DATA FOR ANALYSIS -
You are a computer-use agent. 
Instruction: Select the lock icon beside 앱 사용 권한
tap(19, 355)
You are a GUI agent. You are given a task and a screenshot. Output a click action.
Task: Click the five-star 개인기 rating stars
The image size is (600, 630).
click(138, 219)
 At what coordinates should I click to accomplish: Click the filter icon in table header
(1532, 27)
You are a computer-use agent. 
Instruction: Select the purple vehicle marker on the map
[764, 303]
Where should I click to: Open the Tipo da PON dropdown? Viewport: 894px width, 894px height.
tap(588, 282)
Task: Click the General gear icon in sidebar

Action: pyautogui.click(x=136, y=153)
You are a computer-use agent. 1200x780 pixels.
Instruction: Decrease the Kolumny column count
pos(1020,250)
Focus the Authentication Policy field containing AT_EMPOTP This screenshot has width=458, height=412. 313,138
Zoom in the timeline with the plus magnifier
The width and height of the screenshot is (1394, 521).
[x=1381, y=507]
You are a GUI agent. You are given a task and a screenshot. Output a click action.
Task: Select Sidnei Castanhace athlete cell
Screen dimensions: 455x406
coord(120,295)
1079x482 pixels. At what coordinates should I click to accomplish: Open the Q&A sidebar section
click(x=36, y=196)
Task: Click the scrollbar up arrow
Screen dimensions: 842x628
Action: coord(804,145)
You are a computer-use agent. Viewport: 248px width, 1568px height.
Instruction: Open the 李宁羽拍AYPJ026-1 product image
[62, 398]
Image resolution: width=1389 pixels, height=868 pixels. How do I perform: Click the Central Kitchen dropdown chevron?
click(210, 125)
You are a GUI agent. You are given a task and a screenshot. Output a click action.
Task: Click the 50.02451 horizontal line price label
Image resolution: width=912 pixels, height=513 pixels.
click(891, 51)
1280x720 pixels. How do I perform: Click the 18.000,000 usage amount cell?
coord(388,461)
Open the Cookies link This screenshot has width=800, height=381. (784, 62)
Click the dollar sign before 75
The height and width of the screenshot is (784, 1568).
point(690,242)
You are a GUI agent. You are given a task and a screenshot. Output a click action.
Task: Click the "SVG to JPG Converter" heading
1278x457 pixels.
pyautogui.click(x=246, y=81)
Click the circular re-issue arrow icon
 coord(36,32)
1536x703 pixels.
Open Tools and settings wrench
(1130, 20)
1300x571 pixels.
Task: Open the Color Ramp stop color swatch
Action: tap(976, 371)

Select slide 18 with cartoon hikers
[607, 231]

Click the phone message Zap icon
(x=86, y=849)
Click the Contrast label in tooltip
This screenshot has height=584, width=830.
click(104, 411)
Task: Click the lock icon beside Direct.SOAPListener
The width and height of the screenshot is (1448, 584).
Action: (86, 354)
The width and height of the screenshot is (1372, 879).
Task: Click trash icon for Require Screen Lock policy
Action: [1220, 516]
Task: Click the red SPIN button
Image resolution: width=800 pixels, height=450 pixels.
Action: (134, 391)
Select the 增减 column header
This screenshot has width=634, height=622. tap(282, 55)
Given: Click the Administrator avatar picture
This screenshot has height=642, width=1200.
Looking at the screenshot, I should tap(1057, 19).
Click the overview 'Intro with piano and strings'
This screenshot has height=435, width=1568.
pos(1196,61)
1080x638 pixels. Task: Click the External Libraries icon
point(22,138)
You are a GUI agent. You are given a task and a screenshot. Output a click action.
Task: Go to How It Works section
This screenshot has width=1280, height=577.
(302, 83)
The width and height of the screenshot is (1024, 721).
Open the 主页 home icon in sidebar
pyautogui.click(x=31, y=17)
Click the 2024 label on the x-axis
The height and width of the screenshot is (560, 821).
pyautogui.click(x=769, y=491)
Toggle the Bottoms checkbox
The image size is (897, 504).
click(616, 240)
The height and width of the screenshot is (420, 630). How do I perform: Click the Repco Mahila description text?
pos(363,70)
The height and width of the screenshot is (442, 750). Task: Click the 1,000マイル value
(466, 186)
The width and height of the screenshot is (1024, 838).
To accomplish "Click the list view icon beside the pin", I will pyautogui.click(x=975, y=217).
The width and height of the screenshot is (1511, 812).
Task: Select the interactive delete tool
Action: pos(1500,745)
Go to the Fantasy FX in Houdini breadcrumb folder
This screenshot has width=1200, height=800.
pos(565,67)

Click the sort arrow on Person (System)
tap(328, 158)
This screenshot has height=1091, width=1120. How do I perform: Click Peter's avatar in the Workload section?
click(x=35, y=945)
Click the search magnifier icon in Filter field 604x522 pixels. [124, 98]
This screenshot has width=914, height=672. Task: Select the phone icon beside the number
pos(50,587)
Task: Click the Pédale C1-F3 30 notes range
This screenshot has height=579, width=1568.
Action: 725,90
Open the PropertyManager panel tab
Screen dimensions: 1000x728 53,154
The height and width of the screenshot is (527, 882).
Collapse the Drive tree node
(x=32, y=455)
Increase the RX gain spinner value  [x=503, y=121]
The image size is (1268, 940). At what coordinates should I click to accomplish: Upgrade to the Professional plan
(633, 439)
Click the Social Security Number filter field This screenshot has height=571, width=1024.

TASK DIRECTIONS - Return all entries exactly.

SOLUTION TO THIS EXERCISE -
You are a computer-use agent. 
Instruction: Select the lock icon beside 앱 사용 권한
tap(19, 355)
You are a GUI agent. You are given a task and a screenshot. Output a click action.
Task: Click the five-star 개인기 rating stars
The image size is (600, 630).
click(138, 219)
 At what coordinates should I click to accomplish: Click the filter icon in table header
(1532, 27)
You are a computer-use agent. 
Instruction: Select the purple vehicle marker on the map
[764, 303]
Where should I click to: Open the Tipo da PON dropdown? Viewport: 894px width, 894px height.
tap(588, 282)
Task: Click the General gear icon in sidebar

Action: pyautogui.click(x=136, y=153)
You are a computer-use agent. 1200x780 pixels.
Instruction: Decrease the Kolumny column count
pos(1020,250)
Focus the Authentication Policy field containing AT_EMPOTP This screenshot has width=458, height=412. 313,138
Zoom in the timeline with the plus magnifier
The width and height of the screenshot is (1394, 521).
[x=1381, y=507]
You are a GUI agent. You are given a task and a screenshot. Output a click action.
Task: Select Sidnei Castanhace athlete cell
Screen dimensions: 455x406
coord(120,295)
1079x482 pixels. At what coordinates should I click to accomplish: Open the Q&A sidebar section
click(x=36, y=196)
Task: Click the scrollbar up arrow
Screen dimensions: 842x628
Action: coord(804,145)
You are a computer-use agent. Viewport: 248px width, 1568px height.
Instruction: Open the 李宁羽拍AYPJ026-1 product image
[62, 398]
Image resolution: width=1389 pixels, height=868 pixels. How do I perform: Click the Central Kitchen dropdown chevron?
click(210, 125)
You are a GUI agent. You are given a task and a screenshot. Output a click action.
Task: Click the 50.02451 horizontal line price label
Image resolution: width=912 pixels, height=513 pixels.
click(891, 51)
1280x720 pixels. How do I perform: Click the 18.000,000 usage amount cell?
coord(388,461)
Open the Cookies link This screenshot has width=800, height=381. (784, 62)
Click the dollar sign before 75
The height and width of the screenshot is (784, 1568).
point(690,242)
You are a GUI agent. You are given a task and a screenshot. Output a click action.
Task: Click the "SVG to JPG Converter" heading
1278x457 pixels.
pyautogui.click(x=246, y=81)
Click the circular re-issue arrow icon
 coord(36,32)
1536x703 pixels.
Open Tools and settings wrench
(1130, 20)
1300x571 pixels.
Task: Open the Color Ramp stop color swatch
Action: tap(976, 371)

Select slide 18 with cartoon hikers
[607, 231]

Click the phone message Zap icon
(x=86, y=849)
Click the Contrast label in tooltip
This screenshot has height=584, width=830.
click(104, 411)
Task: Click the lock icon beside Direct.SOAPListener
The width and height of the screenshot is (1448, 584).
Action: (86, 354)
The width and height of the screenshot is (1372, 879).
Task: Click trash icon for Require Screen Lock policy
Action: [1220, 516]
Task: Click the red SPIN button
Image resolution: width=800 pixels, height=450 pixels.
Action: (134, 391)
Select the 增减 column header
This screenshot has width=634, height=622. tap(282, 55)
Given: Click the Administrator avatar picture
This screenshot has height=642, width=1200.
Looking at the screenshot, I should tap(1057, 19).
Click the overview 'Intro with piano and strings'
This screenshot has height=435, width=1568.
pos(1196,61)
1080x638 pixels. Task: Click the External Libraries icon
point(22,138)
You are a GUI agent. You are given a task and a screenshot. Output a click action.
Task: Go to How It Works section
This screenshot has width=1280, height=577.
(302, 83)
The width and height of the screenshot is (1024, 721).
Open the 主页 home icon in sidebar
pyautogui.click(x=31, y=17)
Click the 2024 label on the x-axis
The height and width of the screenshot is (560, 821).
pyautogui.click(x=769, y=491)
Toggle the Bottoms checkbox
The image size is (897, 504).
click(616, 240)
The height and width of the screenshot is (420, 630). How do I perform: Click the Repco Mahila description text?
pos(363,70)
The height and width of the screenshot is (442, 750). Task: Click the 1,000マイル value
(466, 186)
The width and height of the screenshot is (1024, 838).
To accomplish "Click the list view icon beside the pin", I will pyautogui.click(x=975, y=217).
The width and height of the screenshot is (1511, 812).
Task: Select the interactive delete tool
Action: pos(1500,745)
Go to the Fantasy FX in Houdini breadcrumb folder
This screenshot has width=1200, height=800.
pos(565,67)

Click the sort arrow on Person (System)
tap(328, 158)
This screenshot has height=1091, width=1120. How do I perform: Click Peter's avatar in the Workload section?
click(x=35, y=945)
Click the search magnifier icon in Filter field 604x522 pixels. [124, 98]
This screenshot has width=914, height=672. Task: Select the phone icon beside the number
pos(50,587)
Task: Click the Pédale C1-F3 30 notes range
This screenshot has height=579, width=1568.
Action: 725,90
Open the PropertyManager panel tab
Screen dimensions: 1000x728 53,154
The height and width of the screenshot is (527, 882).
Collapse the Drive tree node
(x=32, y=455)
Increase the RX gain spinner value  [x=503, y=121]
The image size is (1268, 940). At what coordinates should I click to accomplish: Upgrade to the Professional plan
(633, 439)
Click the Social Security Number filter field This screenshot has height=571, width=1024.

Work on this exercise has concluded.